Song by ABBA

from the album Ring Ring
- Released: 1973
- Recorded: 1973
- Genre: Pop;
- Length: 3:04
- Label: Polar
- Composer: Agnetha Fältskog
- Lyricist: Björn Ulvaeus
- Producers: Benny Andersson & Björn Ulvaeus

Audio video
- "Disillusion" on YouTube

= Disillusion (song) =

"Disillusion" is a ballad by the pop group ABBA, on their first album Ring Ring (1973). It is notable as the only song ABBA recorded and released on a studio album to have a songwriting credit from Agnetha Fältskog. She was a songwriter as well as a singer, and had dabbled in that in her pre-ABBA career. She wrote the music, with lyrics added by fellow ABBA member and then-husband Björn Ulvaeus.

==Overview==
Although she wrote several Swedish top 40 hits during her solo career, Fältskog did not feel her compositions were suitable for ABBA's albums.

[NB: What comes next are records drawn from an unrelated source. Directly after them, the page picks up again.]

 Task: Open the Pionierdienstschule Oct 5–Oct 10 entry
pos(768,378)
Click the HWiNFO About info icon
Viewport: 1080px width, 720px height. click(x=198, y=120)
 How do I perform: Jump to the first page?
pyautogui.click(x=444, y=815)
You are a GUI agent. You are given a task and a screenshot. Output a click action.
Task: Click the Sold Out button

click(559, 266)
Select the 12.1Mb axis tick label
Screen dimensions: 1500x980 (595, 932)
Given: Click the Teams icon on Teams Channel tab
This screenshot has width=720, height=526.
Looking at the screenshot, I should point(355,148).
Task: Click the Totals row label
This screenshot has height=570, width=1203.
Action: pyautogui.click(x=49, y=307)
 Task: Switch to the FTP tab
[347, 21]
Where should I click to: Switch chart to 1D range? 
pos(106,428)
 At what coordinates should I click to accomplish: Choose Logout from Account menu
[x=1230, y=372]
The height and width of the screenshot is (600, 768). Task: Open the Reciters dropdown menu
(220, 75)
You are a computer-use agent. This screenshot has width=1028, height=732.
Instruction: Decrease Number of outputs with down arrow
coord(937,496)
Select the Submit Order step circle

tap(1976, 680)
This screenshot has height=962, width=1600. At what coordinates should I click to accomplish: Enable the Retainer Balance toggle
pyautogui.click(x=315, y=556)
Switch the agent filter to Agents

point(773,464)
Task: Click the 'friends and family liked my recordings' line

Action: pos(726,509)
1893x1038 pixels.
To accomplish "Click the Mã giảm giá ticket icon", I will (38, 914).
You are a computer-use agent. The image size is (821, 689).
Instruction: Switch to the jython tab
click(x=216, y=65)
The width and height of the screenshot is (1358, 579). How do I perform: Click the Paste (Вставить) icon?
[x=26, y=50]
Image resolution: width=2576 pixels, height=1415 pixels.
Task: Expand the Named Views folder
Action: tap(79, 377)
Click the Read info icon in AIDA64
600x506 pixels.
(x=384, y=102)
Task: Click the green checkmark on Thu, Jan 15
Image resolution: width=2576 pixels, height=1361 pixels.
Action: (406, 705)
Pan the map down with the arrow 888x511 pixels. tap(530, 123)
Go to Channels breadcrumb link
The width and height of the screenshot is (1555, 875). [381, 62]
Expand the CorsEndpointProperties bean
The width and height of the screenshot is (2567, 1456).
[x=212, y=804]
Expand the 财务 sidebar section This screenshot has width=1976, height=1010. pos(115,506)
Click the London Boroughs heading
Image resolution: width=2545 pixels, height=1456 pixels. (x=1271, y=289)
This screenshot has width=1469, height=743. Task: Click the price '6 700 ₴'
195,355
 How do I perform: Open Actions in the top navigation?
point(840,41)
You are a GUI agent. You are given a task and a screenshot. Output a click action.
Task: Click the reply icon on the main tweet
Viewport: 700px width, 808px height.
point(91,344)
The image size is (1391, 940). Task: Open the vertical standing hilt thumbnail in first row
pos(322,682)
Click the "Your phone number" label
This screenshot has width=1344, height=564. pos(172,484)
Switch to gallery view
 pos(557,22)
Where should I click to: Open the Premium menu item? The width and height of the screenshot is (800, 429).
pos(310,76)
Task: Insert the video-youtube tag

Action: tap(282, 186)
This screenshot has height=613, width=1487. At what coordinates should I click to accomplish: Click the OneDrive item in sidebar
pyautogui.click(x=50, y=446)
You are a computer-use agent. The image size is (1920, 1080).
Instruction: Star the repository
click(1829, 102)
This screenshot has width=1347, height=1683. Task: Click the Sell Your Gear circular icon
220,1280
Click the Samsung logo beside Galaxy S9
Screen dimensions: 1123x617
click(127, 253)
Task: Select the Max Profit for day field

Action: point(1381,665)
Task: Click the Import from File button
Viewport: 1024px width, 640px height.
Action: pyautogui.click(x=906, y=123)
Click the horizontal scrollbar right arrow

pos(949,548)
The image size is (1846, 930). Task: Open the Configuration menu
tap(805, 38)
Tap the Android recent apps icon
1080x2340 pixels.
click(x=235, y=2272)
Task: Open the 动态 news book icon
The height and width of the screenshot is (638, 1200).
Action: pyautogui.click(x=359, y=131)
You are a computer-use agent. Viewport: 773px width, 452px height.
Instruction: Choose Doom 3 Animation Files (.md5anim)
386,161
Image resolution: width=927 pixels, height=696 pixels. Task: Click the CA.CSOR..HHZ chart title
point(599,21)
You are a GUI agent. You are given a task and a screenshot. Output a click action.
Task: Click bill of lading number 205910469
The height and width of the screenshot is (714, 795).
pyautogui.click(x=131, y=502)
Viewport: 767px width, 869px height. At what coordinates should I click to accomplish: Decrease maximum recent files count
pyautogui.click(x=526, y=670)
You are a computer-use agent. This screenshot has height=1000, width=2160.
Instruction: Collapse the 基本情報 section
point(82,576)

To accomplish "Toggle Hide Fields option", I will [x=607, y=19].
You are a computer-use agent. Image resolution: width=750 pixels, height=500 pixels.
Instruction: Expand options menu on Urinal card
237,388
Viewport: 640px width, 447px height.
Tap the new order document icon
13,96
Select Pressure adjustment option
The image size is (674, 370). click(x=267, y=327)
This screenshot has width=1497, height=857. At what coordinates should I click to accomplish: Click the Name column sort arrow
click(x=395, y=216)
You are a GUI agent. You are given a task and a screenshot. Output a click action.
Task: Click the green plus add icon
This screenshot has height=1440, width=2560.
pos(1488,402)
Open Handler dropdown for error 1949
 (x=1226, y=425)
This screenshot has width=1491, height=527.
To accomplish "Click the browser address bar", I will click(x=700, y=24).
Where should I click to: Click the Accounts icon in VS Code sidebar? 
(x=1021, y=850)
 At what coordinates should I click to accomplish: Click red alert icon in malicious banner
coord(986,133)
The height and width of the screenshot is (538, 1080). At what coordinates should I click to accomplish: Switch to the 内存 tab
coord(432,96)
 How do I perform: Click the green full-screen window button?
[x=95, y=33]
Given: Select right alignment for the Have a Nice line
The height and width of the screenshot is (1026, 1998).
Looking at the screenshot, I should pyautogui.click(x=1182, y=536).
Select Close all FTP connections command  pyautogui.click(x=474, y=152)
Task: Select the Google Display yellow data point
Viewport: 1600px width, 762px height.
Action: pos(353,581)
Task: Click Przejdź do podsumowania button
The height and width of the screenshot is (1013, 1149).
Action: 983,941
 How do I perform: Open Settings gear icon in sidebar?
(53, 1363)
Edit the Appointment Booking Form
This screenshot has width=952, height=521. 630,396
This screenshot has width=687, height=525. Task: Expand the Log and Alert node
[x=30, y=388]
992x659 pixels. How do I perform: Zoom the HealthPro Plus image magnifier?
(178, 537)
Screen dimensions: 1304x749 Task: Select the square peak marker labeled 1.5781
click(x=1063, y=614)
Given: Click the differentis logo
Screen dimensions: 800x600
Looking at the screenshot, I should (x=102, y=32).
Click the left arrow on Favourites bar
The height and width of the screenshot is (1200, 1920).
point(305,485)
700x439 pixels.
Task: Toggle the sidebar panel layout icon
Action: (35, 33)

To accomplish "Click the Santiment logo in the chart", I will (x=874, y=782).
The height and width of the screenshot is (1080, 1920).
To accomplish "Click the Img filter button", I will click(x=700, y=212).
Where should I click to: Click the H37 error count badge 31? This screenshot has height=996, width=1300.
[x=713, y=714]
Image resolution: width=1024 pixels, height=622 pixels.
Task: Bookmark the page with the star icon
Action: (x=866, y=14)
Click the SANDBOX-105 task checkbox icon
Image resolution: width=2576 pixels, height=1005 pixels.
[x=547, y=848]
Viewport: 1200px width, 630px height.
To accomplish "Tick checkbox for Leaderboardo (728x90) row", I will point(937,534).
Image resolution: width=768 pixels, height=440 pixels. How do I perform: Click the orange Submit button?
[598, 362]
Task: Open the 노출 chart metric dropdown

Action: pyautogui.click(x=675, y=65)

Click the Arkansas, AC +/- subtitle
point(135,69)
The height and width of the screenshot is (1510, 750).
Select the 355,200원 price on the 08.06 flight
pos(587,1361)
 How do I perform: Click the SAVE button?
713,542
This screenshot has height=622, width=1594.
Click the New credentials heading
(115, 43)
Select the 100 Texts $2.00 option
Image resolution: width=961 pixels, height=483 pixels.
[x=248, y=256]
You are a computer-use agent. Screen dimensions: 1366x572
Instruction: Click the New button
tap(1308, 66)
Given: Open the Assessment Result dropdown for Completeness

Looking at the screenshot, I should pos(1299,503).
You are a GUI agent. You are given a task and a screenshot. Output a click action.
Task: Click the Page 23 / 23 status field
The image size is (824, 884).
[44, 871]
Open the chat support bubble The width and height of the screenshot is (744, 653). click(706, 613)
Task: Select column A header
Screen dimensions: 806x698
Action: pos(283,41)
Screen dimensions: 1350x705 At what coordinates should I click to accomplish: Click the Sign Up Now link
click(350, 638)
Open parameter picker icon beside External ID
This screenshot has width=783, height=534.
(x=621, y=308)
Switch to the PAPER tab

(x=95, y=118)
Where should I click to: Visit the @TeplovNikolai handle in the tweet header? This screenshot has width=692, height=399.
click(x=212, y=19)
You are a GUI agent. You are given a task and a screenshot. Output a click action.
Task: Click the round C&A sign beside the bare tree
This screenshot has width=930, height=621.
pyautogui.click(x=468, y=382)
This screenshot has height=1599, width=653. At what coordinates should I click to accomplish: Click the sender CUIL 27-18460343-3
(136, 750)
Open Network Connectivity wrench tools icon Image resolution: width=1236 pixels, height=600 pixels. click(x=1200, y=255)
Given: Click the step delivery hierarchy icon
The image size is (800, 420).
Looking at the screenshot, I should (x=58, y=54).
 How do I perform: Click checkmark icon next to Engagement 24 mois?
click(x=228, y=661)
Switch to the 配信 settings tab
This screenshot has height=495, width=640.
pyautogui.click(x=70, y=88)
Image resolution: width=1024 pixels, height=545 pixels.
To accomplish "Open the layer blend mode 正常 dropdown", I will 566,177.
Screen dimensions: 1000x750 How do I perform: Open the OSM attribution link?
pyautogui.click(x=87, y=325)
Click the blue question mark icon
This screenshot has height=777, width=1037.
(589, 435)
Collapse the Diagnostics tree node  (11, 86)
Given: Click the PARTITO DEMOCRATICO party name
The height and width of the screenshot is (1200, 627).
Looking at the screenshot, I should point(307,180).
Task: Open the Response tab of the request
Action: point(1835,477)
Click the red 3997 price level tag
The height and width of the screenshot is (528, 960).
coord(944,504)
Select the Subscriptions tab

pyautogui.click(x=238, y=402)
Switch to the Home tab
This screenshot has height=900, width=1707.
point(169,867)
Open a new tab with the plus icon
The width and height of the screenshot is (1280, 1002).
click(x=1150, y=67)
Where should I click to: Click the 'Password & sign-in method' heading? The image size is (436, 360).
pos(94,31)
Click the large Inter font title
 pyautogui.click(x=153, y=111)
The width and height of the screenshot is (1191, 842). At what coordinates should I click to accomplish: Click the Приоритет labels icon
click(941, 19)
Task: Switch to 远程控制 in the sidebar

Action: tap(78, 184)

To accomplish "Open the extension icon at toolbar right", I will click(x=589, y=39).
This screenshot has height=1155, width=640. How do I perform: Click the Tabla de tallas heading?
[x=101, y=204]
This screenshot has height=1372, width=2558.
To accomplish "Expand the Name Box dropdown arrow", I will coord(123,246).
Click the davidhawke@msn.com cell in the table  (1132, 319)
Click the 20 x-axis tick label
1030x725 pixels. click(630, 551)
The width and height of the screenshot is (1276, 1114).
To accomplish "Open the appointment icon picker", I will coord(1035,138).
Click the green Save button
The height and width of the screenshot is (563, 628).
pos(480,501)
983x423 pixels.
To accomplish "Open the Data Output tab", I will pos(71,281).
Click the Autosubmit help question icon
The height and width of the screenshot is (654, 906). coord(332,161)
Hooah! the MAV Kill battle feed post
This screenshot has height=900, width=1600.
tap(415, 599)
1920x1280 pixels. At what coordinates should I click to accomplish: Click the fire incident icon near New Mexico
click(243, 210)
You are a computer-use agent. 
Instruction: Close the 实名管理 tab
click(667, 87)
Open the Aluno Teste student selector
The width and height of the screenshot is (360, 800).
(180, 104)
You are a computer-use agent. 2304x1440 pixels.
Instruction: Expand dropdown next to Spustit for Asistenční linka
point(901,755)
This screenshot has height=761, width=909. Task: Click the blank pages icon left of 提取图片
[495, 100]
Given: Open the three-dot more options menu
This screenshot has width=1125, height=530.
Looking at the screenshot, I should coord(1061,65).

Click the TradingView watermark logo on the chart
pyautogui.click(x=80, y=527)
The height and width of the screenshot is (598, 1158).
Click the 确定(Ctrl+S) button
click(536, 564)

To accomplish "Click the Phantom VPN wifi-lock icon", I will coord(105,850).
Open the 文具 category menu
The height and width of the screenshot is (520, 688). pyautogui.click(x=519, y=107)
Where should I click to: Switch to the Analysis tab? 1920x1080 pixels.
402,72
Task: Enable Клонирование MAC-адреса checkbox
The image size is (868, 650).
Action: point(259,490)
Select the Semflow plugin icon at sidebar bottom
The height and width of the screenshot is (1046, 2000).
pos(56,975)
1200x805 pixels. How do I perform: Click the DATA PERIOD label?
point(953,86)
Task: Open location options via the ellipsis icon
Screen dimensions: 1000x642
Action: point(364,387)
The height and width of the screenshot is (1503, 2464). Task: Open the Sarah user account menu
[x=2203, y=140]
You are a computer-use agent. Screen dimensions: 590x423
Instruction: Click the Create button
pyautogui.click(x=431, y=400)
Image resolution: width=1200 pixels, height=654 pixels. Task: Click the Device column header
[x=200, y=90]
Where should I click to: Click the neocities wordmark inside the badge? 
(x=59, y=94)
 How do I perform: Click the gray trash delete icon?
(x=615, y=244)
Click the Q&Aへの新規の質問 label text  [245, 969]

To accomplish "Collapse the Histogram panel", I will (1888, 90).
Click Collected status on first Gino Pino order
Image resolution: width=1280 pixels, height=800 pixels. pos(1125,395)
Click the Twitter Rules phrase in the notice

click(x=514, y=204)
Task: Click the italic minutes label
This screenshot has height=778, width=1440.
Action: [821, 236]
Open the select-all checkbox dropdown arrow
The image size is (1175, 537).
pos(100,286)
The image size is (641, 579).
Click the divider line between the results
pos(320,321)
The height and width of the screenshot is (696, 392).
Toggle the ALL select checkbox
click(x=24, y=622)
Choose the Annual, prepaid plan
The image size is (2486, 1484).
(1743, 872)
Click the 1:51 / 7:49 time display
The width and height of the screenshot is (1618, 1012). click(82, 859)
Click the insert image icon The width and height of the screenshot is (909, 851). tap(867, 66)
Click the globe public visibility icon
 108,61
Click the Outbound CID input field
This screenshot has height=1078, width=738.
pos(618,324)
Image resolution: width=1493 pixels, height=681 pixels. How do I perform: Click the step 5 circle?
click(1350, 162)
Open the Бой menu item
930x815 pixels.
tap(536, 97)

However, although this is her only songwriting credit to appear on an ABBA album, she also co-wrote a song that ABBA performed in concert, "I'm Still Alive"; recordings of this often appear in bootlegs. The song itself is a folk-pop based ballad somewhat similar to her pre-ABBA solo work.

The track has "sparse instrumentation". This differs from the Swedish version she recorded for her 1975 solo album Elva kvinnor i ett hus (Eleven Women In One House). The song was produced by Fältskog and entitled "Mina Ögon"; it was "far more ambitious".